Provision of a standardised meal the day before each study visit provides greater control of nutritional intakes of the participants prior to each visit; however, it does mean that intakes may not be reflective of habitual intake. Here, energy content of the evening study meal was not adjusted for gender differences. In future investigations, the provision of a gender-specific energy intake at the evening meal may further improve the correlation in appetite measures between males and females during the study visit [28]. In the current study, participants were given the option of 2, 1 or none chocolate bars with the ready meal. This choice should be removed in future studies to standardise this meal across study visits.

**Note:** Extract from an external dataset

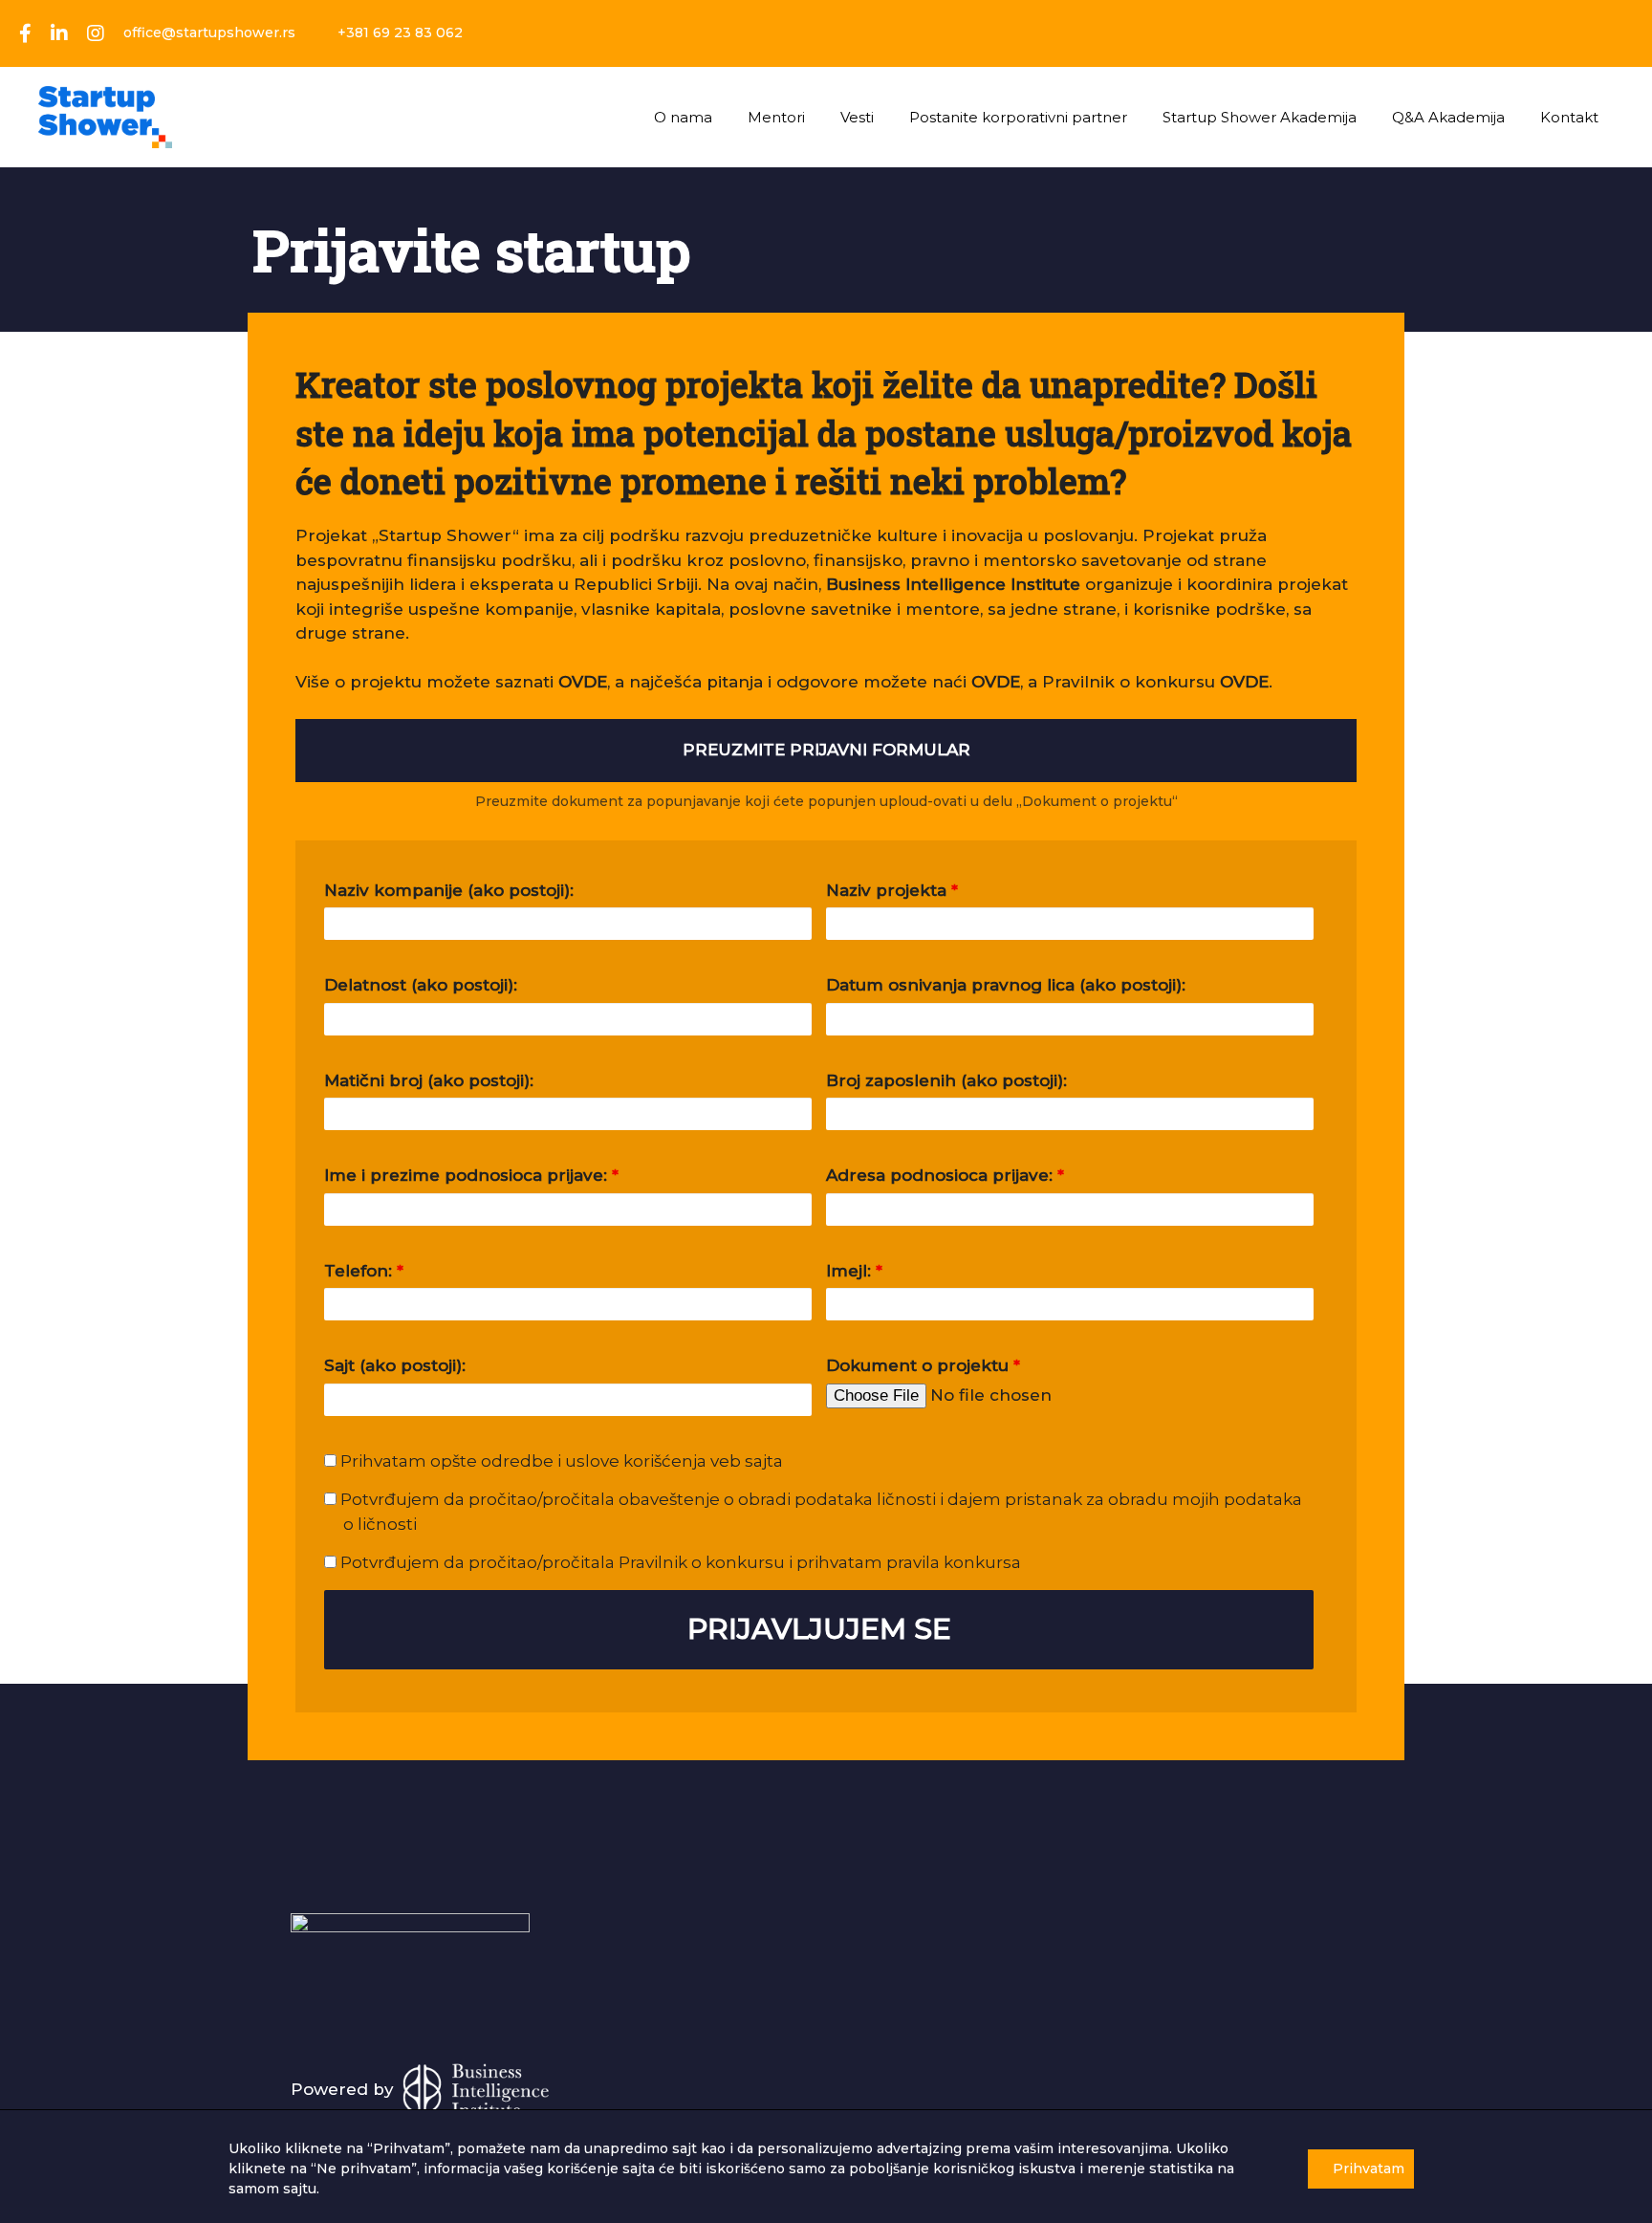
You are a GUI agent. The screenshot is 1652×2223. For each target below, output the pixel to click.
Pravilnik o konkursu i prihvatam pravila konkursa (818, 1562)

The authors are aware of several limitations of this pilot study. Firstly, the low number of participants (10 in each arm) and the parallel study design, meant that the study lacked statistical power. Importantly, the number of participants required to achieve the same statistical power is considerably less with a within subject (paired) study design [21]. However, cross-over design studies have their own potential drawbacks in satiety research. Most notably, in an ad libitum meal scenario, it has been shown that participants consume more food at a second study visit when compared to the first study visit [30]. This carry-over effect is likely due to familiarity with the food/eating environment. Another limitation of the current study, is that while it investigated the effects of the different protocols (1 and 2) on appetite responses, it is probable that the preload to lunch durations investigated here were too similar (only 30 min different) to observe any significant differences in subjective measures or ad libitum energy intake. Nevertheless, the main objectives of this pilot study were to test logistics and assemble data for optimisation of future studies.

Conclusions

The current pilot study was an important step in the development of a future satiety preload intervention study. In conclusion, the methods utilised in this pilot study are acceptable for future use. Moreover, a gender-specific energy intake at breakfast improved correlation in appetite scores between male and female participants, which is especially important if mixed populations are being investigated. Accordingly, a gender-specific, or individual-specific, energy intake at breakfast will be utilised in future investigations. Preload to ad libitum meal duration, and time of ad libitum meal provision, were not found to alter satiety or ad libitum energy intake; however, this is not surprising given the close similarities in protocols used and a lack of statistical power.